In Estate Officer v Esys Information (2016),the Supreme Court cited Juggilal Kamlapat v Commissioner of Income Tax (1969) in stating that the Court could lift the mask of the corporate veil when the corporate structure is used to perpetrate fraud, tax evasion or other fraudulent design. Interestingly, the case cited LIC v Escorts (1985) and State of UP v Renusagar Power Company (1988) but notBalwantin its application of the principle of corporate veil. S. Sukumar v Institute of Chartered Accountants of India (2018) noted that the veil may be pierced when the corporate personality is used as a cloak for fraud or in improper conduct, as well as in the protection of public interest. Crucially, it states that the veil may be lifted when “the corporate personality is used to evade obligations imposed by law” (para 50). The legal obligations already existed; they were merely subverted through the application of the corporate personality. These cases, along with Gotan Lime, therefore hearken to the earlier definition of fraud rather than sham as per the Snook understanding, as there is a subversion of an existing right and not the creation of rights on the basis of a fact that does not exist. Thus, it would be an impropriety that leads to the avoidance of a liability.
When reading the aforementioned cases, two interesting conclusions could be reached. The foremost is that clearly the case of Balwant isless influential than believed or hoped, as the subsequent Supreme Court cases seemed to have completely ignored its existence and have not hesitated to pierce the veil. Thus, the limited approach of lifting the corporate veil as per Prest is still not in effect in India.
Secondly, and perhaps a moot point considering the ignorance of Balwant, there is no explicit reference to the concept of sham in these cases. Given the absence of any explicit mentioning of sham, it cannot be considered a ground in such concrete terms – the mere reference of ‘sham’ cannot be a ground to piercing the corporate veil. However, one could argue that in mentioning the term ‘sham’ the Court intends to refer to one of two divergent strands.

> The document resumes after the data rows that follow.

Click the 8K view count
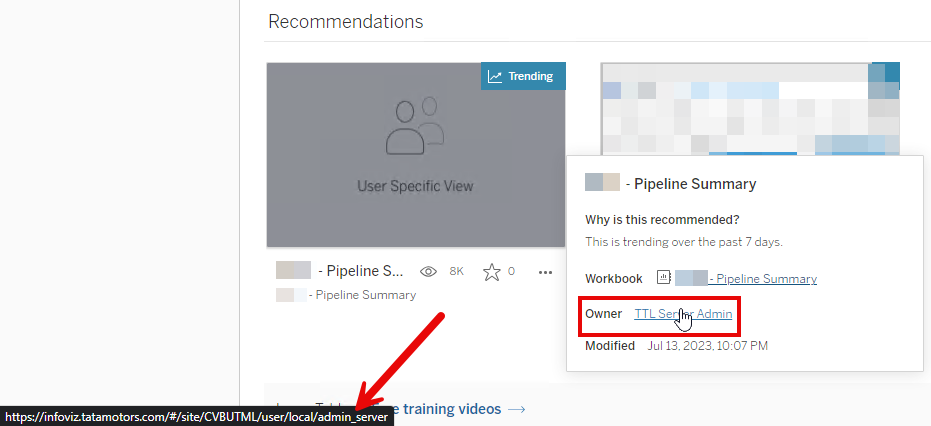This screenshot has height=426, width=931. [x=456, y=271]
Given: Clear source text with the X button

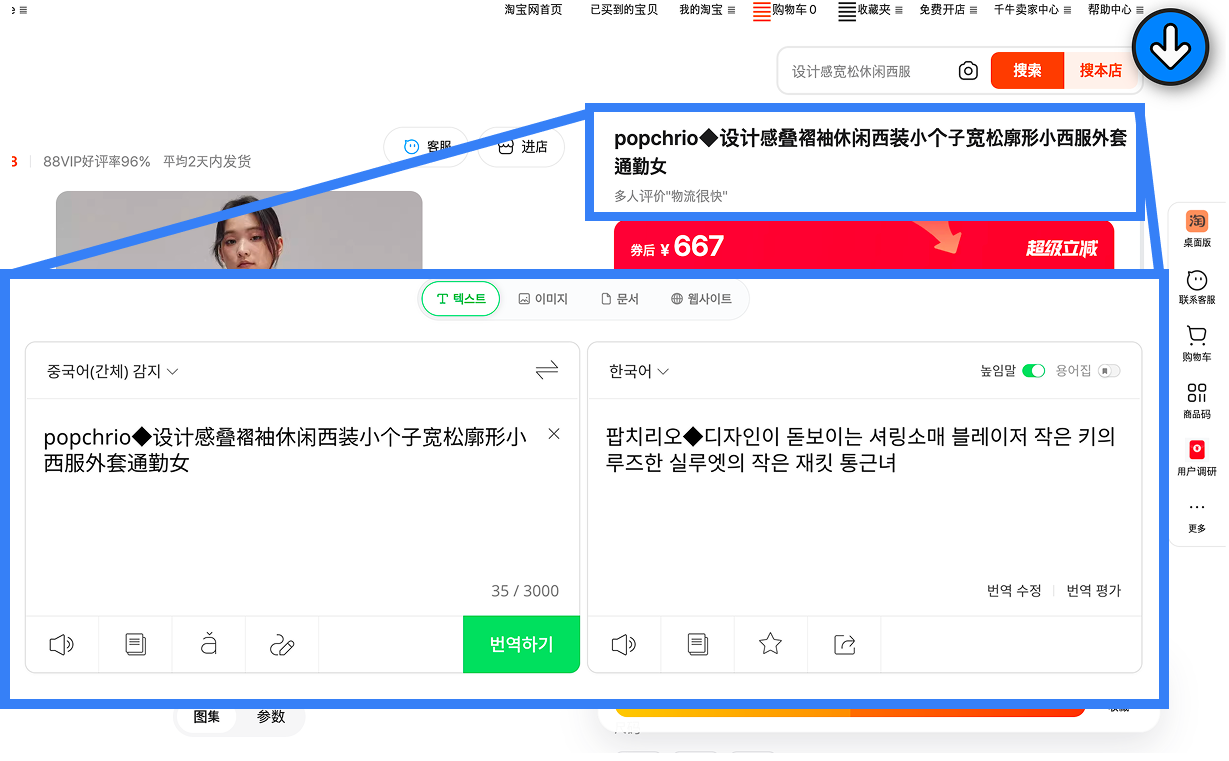Looking at the screenshot, I should click(x=553, y=433).
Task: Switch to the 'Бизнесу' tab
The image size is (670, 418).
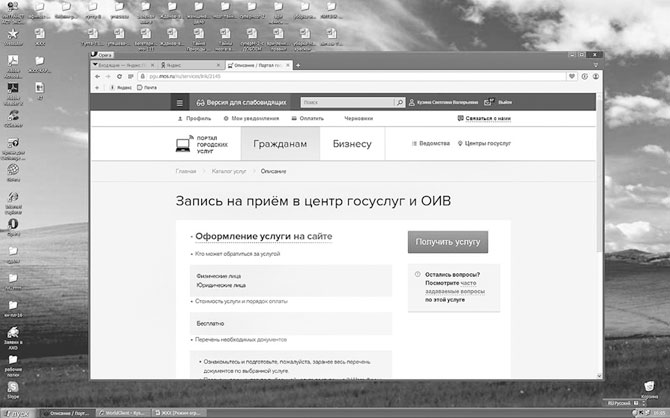Action: (352, 144)
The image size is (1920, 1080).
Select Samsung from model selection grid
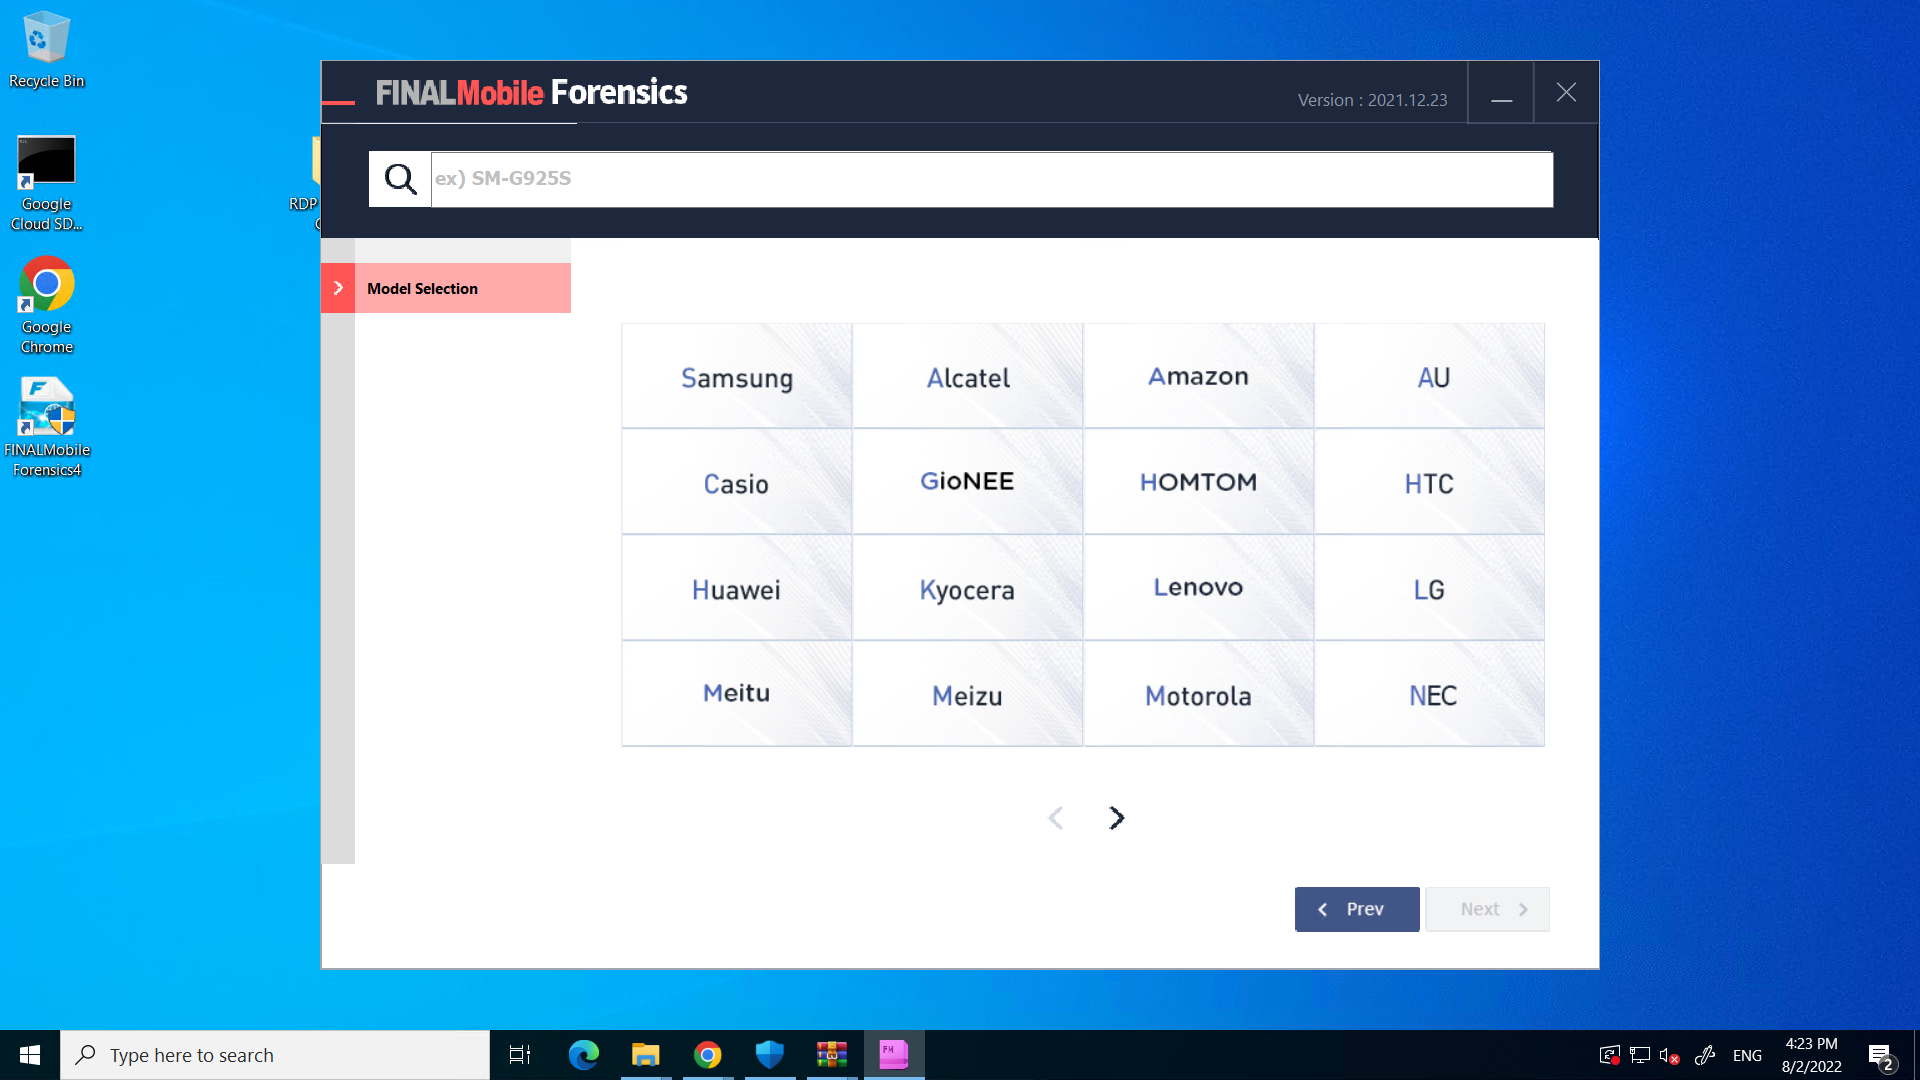(736, 375)
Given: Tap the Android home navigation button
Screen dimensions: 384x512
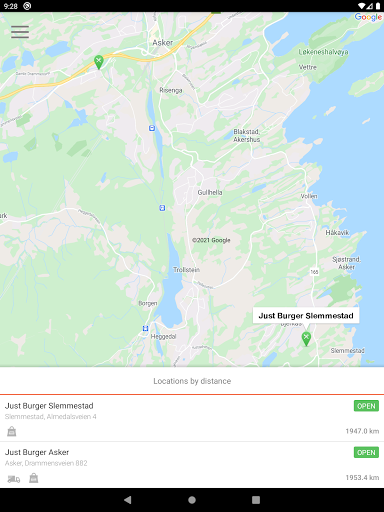Looking at the screenshot, I should [192, 500].
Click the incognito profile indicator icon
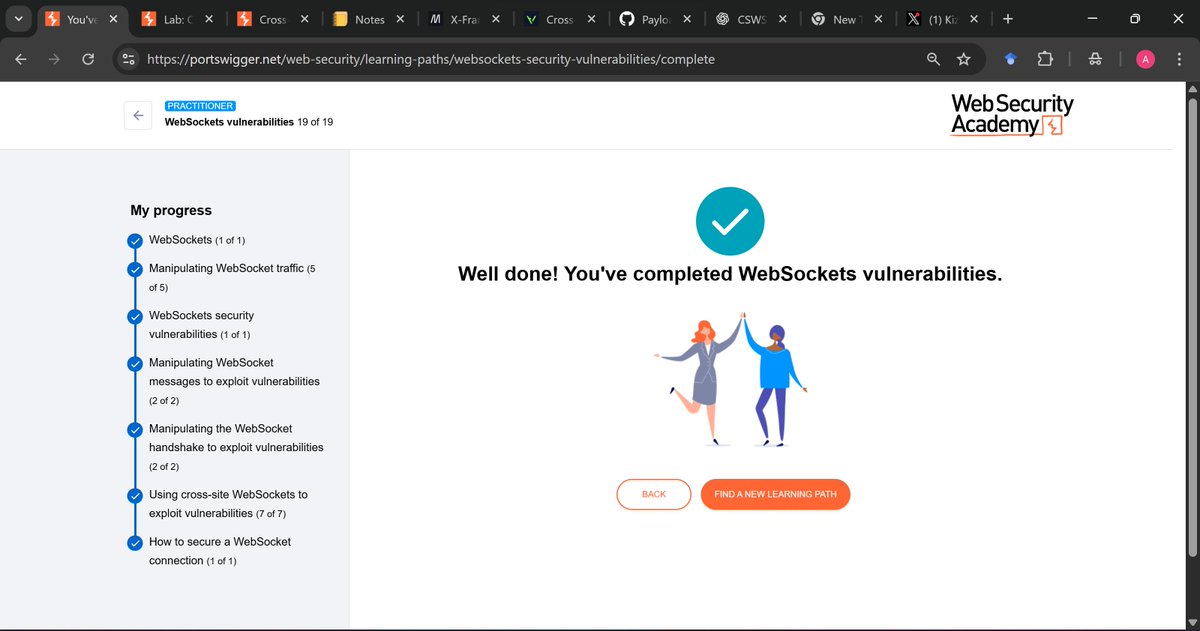 tap(1095, 59)
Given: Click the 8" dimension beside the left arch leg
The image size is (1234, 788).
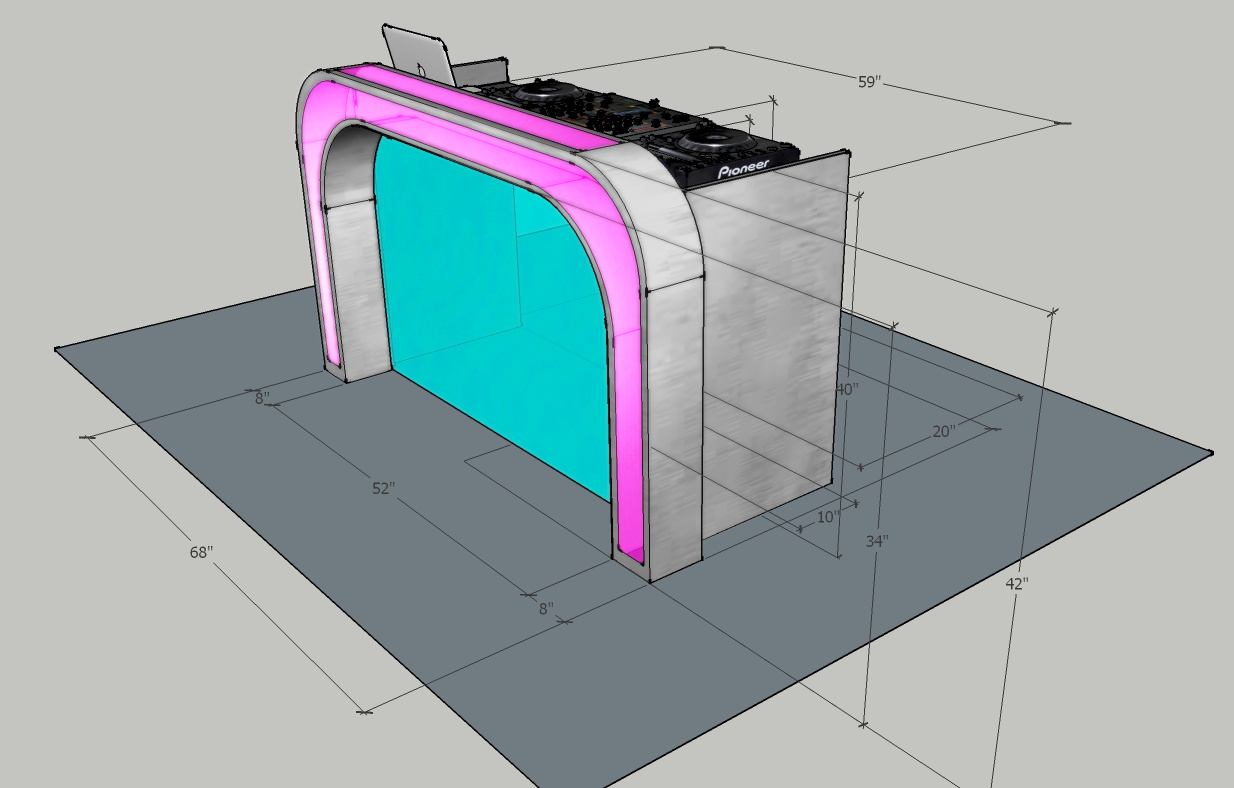Looking at the screenshot, I should [x=262, y=398].
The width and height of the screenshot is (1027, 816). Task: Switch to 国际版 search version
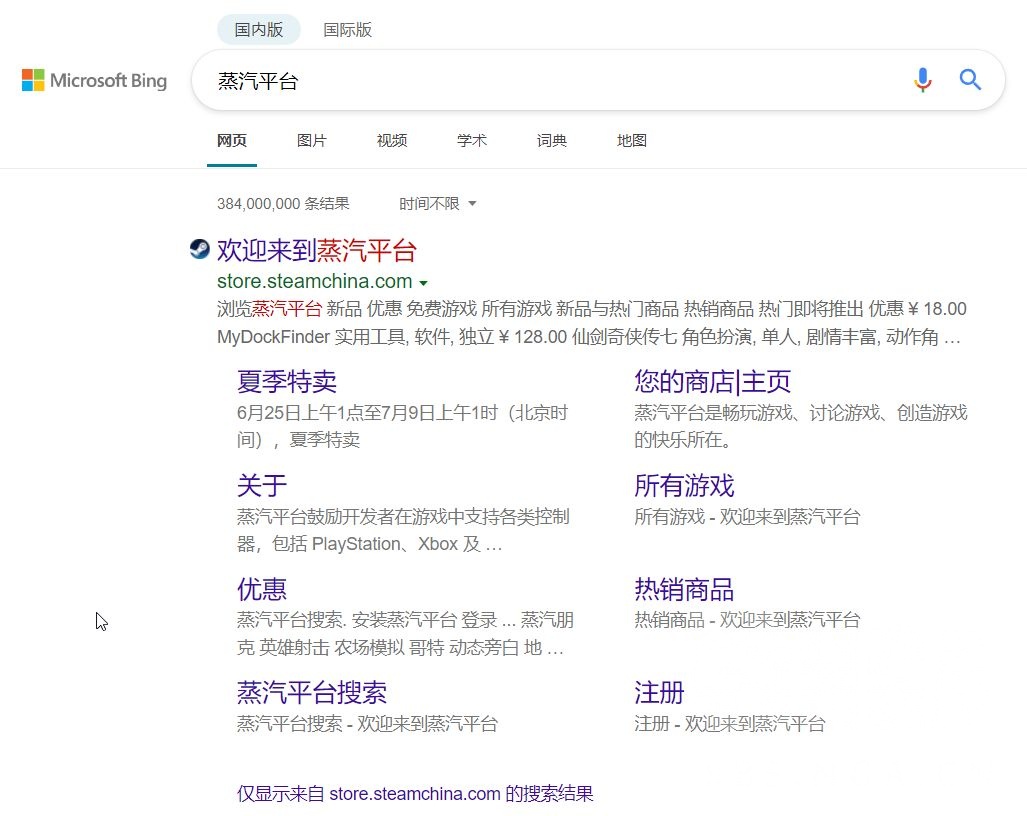tap(347, 29)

The first strand is when sham is to be considered as ‘economic realities’ of the company at hand. However, the previous cases that have referred to economic realities are limited only to specifically the evasion of tax liabilities by subsidiaries. The second strand is when it refers to a mere impropriety or fraud which subverts the existing liabilities (instead of the creation of rights and liabilities on non-existent facts). This, however, is already an established ground to pierce the veil and therefore is redundant. The understanding laid down in Snook– the creation of an appearance of rights and obligations that do not in fact exist – has not been addressed by courts, either due to a lack of prior cases involving the same or simply a lack of judicial clarity when analysing corporate structures.
Thus interestingly, both of Niranjan’s understandings of sham have come forward, in different contexts. In the specific understanding of avoiding tax liability, sham would be equated to economic realities, and in other cases it would merely be a redundant reference to impropriety and fraud.
Unfortunately, this level of clarity appears to be lacking at the Supreme Court when dealing with issues of corporate personality. An approach guided by careful deliberation of the language used, and restraint from judicial flourishes, would prevent this very confusion from arising as to whether a special meaning was purported by the usage of specific words or phrases by the Court. Such an approach would go a long way in maintaining clarity when dealing with technical issues such as piercing the corporate veil.